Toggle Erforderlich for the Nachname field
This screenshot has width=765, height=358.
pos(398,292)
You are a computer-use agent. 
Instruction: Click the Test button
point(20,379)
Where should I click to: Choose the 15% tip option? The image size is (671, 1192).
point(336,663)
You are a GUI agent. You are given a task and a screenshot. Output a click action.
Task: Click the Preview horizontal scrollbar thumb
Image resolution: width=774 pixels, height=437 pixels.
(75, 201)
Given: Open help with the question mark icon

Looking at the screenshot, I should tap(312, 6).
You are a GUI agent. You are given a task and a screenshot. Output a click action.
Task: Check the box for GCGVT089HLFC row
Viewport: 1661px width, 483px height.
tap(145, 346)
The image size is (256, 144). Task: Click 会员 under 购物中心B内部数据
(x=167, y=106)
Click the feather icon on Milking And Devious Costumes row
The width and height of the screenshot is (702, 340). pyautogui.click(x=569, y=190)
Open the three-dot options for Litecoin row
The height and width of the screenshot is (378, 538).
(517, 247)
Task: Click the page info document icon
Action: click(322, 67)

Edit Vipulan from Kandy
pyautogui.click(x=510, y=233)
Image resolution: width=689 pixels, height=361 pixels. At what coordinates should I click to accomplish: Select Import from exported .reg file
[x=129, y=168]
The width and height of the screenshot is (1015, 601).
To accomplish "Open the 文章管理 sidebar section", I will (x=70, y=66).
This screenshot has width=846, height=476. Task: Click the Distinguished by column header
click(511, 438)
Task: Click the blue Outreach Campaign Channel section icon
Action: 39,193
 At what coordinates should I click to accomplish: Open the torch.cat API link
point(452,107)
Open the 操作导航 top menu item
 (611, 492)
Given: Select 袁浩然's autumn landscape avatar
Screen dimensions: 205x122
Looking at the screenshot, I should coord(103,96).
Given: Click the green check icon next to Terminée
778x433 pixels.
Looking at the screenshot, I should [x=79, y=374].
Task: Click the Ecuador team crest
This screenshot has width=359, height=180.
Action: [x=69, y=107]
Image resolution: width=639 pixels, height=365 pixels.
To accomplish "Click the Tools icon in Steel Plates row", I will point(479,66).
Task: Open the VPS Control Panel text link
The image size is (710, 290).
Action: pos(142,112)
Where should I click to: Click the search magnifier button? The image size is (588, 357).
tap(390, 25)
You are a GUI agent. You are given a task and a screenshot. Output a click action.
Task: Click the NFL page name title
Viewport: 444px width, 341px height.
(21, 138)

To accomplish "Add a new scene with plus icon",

========================

**TASK INSTRUCTIONS**.
Please copy out the data above exactly.

**TASK ANSWER**.
Toggle Erforderlich for the Nachname field
This screenshot has width=765, height=358.
pos(398,292)
You are a computer-use agent. 
Instruction: Click the Test button
point(20,379)
Where should I click to: Choose the 15% tip option? The image size is (671, 1192).
point(336,663)
You are a GUI agent. You are given a task and a screenshot. Output a click action.
Task: Click the Preview horizontal scrollbar thumb
Image resolution: width=774 pixels, height=437 pixels.
(75, 201)
Given: Open help with the question mark icon

Looking at the screenshot, I should tap(312, 6).
You are a GUI agent. You are given a task and a screenshot. Output a click action.
Task: Check the box for GCGVT089HLFC row
Viewport: 1661px width, 483px height.
tap(145, 346)
The image size is (256, 144). Task: Click 会员 under 购物中心B内部数据
(x=167, y=106)
Click the feather icon on Milking And Devious Costumes row
The width and height of the screenshot is (702, 340). pyautogui.click(x=569, y=190)
Open the three-dot options for Litecoin row
The height and width of the screenshot is (378, 538).
(517, 247)
Task: Click the page info document icon
Action: click(322, 67)

Edit Vipulan from Kandy
pyautogui.click(x=510, y=233)
Image resolution: width=689 pixels, height=361 pixels. At what coordinates should I click to accomplish: Select Import from exported .reg file
[x=129, y=168]
The width and height of the screenshot is (1015, 601).
To accomplish "Open the 文章管理 sidebar section", I will (x=70, y=66).
This screenshot has width=846, height=476. Task: Click the Distinguished by column header
click(511, 438)
Task: Click the blue Outreach Campaign Channel section icon
Action: 39,193
 At what coordinates should I click to accomplish: Open the torch.cat API link
point(452,107)
Open the 操作导航 top menu item
 (611, 492)
Given: Select 袁浩然's autumn landscape avatar
Screen dimensions: 205x122
Looking at the screenshot, I should coord(103,96).
Given: Click the green check icon next to Terminée
778x433 pixels.
Looking at the screenshot, I should [x=79, y=374].
Task: Click the Ecuador team crest
This screenshot has width=359, height=180.
Action: [x=69, y=107]
Image resolution: width=639 pixels, height=365 pixels.
To accomplish "Click the Tools icon in Steel Plates row", I will point(479,66).
Task: Open the VPS Control Panel text link
The image size is (710, 290).
Action: pos(142,112)
Where should I click to: Click the search magnifier button? The image size is (588, 357).
tap(390, 25)
You are a GUI agent. You are given a task and a screenshot. Output a click action.
Task: Click the NFL page name title
Viewport: 444px width, 341px height.
(21, 138)

To accomplish "Add a new scene with plus icon",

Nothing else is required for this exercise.